Each sync’d folder would be shared among 4-12 servers across several datacenters (private wan) of varying latencies.
Each synced folder could contain a few dozen or a few hundred files, it’s not determined if we’d be using this for deployment or just for keeping potentially dynamic data in sync.
Each server is considered commodity, aka everyone is equal. No centralized tracker, no master server of any sort.. everything is an equally disposable asset.
I need to be able to add and remove servers at any time.
Some of my concerns:
Race conditions – something I ran into when using the lsyncd + csync2 combo is when a sync is triggered with more than two nodes there was a cascade effect.. Copying files from node 1 -> node 2,3,4 would cause node 2 to sync to node 1,3,4, then node 3 to sync to nodes 1,2,4… etc. this in theory causes data to be distributed quicker but it’s bad because you have more than one server trying to copy a single file to a server.
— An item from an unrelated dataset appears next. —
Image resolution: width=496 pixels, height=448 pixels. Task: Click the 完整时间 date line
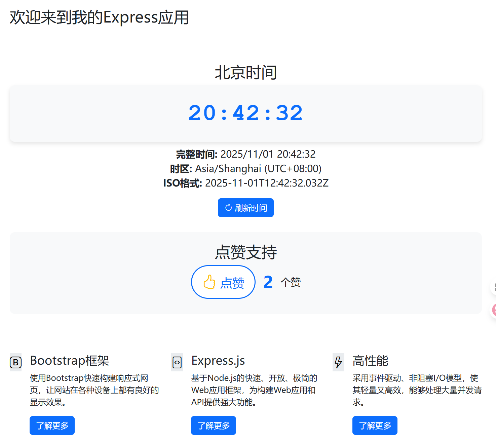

Load increases on all servers and network congestion becomes an issue with large files.
Adding new servers – if I join a new server to the cluster that has no files in a synced folder what happens? Is there ANY chance that the existing servers will experience data loss? I can not risk data loss in any way, shape, or form.
Max files and/or servers before performance degradation?
Would adding additional nodes of higher latency effect the replication speed between the nodes with lower latency?
How are split brain scenarios resolved? For example if you have two datacenters with four nodes each, the wan connection is broken for five minutes, however changes are made on both sides of the wan. When the connection is restored how does btsync deal with that?
How does btsync handle files that are currently being written to? For example a file that is being uploaded or a log file that is continuously being written to for 30 seconds.
I’m sure some of these things have been covered elsewhere in the forum but I figured it might be good to get them all in an “enterprise” thread. Any input at all is appreciated, thanks in advance!